(BRIEF 1) According to the article on caravans, Congress, and the courts, when does Mexico's new government come to power?
(BRIEF 2) Please reproduce word for word the portion of the article on caravans, Congress, and the courts between "President Trump’s November" and "inadmissible aliens and travel controls.", inclusive.

(DOCUMENT PASSAGE)
Caravans, Congress, and the Courts - The American Spectator | USA News and Politics
Caravans, Congress, and the Courts

President Trump has threatened to permanently close the U.S.-Mexico border if he cannot strike a deal with the incoming Mexican government, under which migrants will await in Mexico the outcome of court fights in the U.S. If he succeeds, the immediate danger that the caravan would simply overrun the border as the courts paralyze the administration will be averted. Mexico’s new government comes to power December 1. The deal would double the U.S.’s migrant processing capacity and would alleviate applicant pressure at U.S. ports of entry. The failed effort of 500 massed migrants, some hurling rocks at U.S. border patrol agents, to force their way over the border, stopped by volleys of tear gas, signals dramatically the threat posed by such caravans. The Mexican government plans to deport the migrants who rushed the border. A Honduran migrant was quoted as saying that 20,000 migrants will assemble in Tijuana to march north on the highway and then cross the California border en masse. He called U.S. asylum applicant processing procedures “a waste of time.”

President Trump’s November 9 proclamation: (a) suspends for 90 days entry of aliens crossing U.S.-Mexico border, with “broad exceptions” for asylum seekers; (b) issued new asylum regulation enabling the president to bar groups of aliens from entry unless processed through ports of entry. The president’s order relied on two border security provisions enacted by Congress in the Immigration and Naturalization Act of 1952, those governing inadmissible aliens and travel controls.

Significantly, the president’s proclamation cited these facts:

The United States expects the arrival at the border between the United States and Mexico (southern border) of a substantial number of aliens primarily from Central America who appear to have no lawful basis for admission into our country. They are traveling in large, organized groups through Mexico and reportedly intend to enter the United States unlawfully or without proper documentation and to seek asylum, despite the fact that, based on past experience, a significant majority will not be eligible for or be granted that benefit. Many entered Mexico unlawfully — some with violence — and have rejected opportunities to apply for asylum and benefits in Mexico. The arrival of large numbers of aliens will contribute to the overloading of our immigration and asylum system and to the release of thousands of aliens into the interior of the United States. The continuing and threatened mass migration of aliens with no basis for admission into the United States through our southern border has precipitated a crisis and undermines the integrity of our borders. I therefore must take immediate action to protect the national interest, and to maintain the effectiveness of the asylum system for legitimate asylum seekers who demonstrate that they have fled persecution and warrant the many special benefits associated with asylum. [Italics mine.]

In recent weeks, an average of approximately 2,000 inadmissible aliens have entered each day at our southern border. In Fiscal Year 2018 overall, 124,511 aliens were found inadmissible at ports of entry on the southern border, while 396,579 aliens were apprehended entering the United States unlawfully between such ports of entry. The great number of aliens who cross unlawfully into the United States through the southern border consumes tremendous resources as the Government seeks to surveil, apprehend, screen, process, and detain them.

(PROVIDED DATA)
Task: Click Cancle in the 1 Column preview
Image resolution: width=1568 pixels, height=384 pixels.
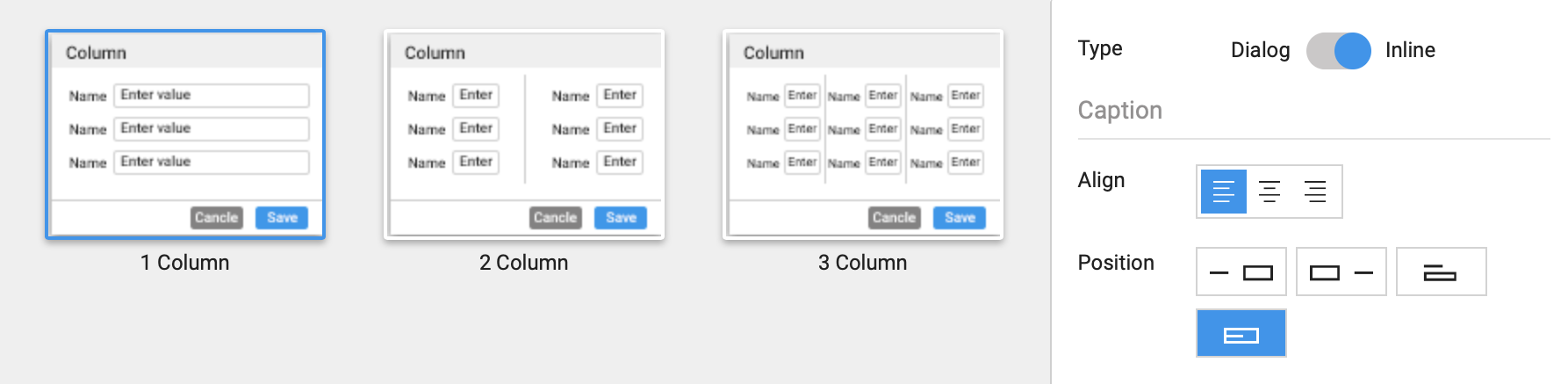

(TASK SOLUTION 1) December 1.

(TASK SOLUTION 2)
President Trump’s November 9 proclamation: (a) suspends for 90 days entry of aliens crossing U.S.-Mexico border, with “broad exceptions” for asylum seekers; (b) issued new asylum regulation enabling the president to bar groups of aliens from entry unless processed through ports of entry. The president’s order relied on two border security provisions enacted by Congress in the Immigration and Naturalization Act of 1952, those governing inadmissible aliens and travel controls.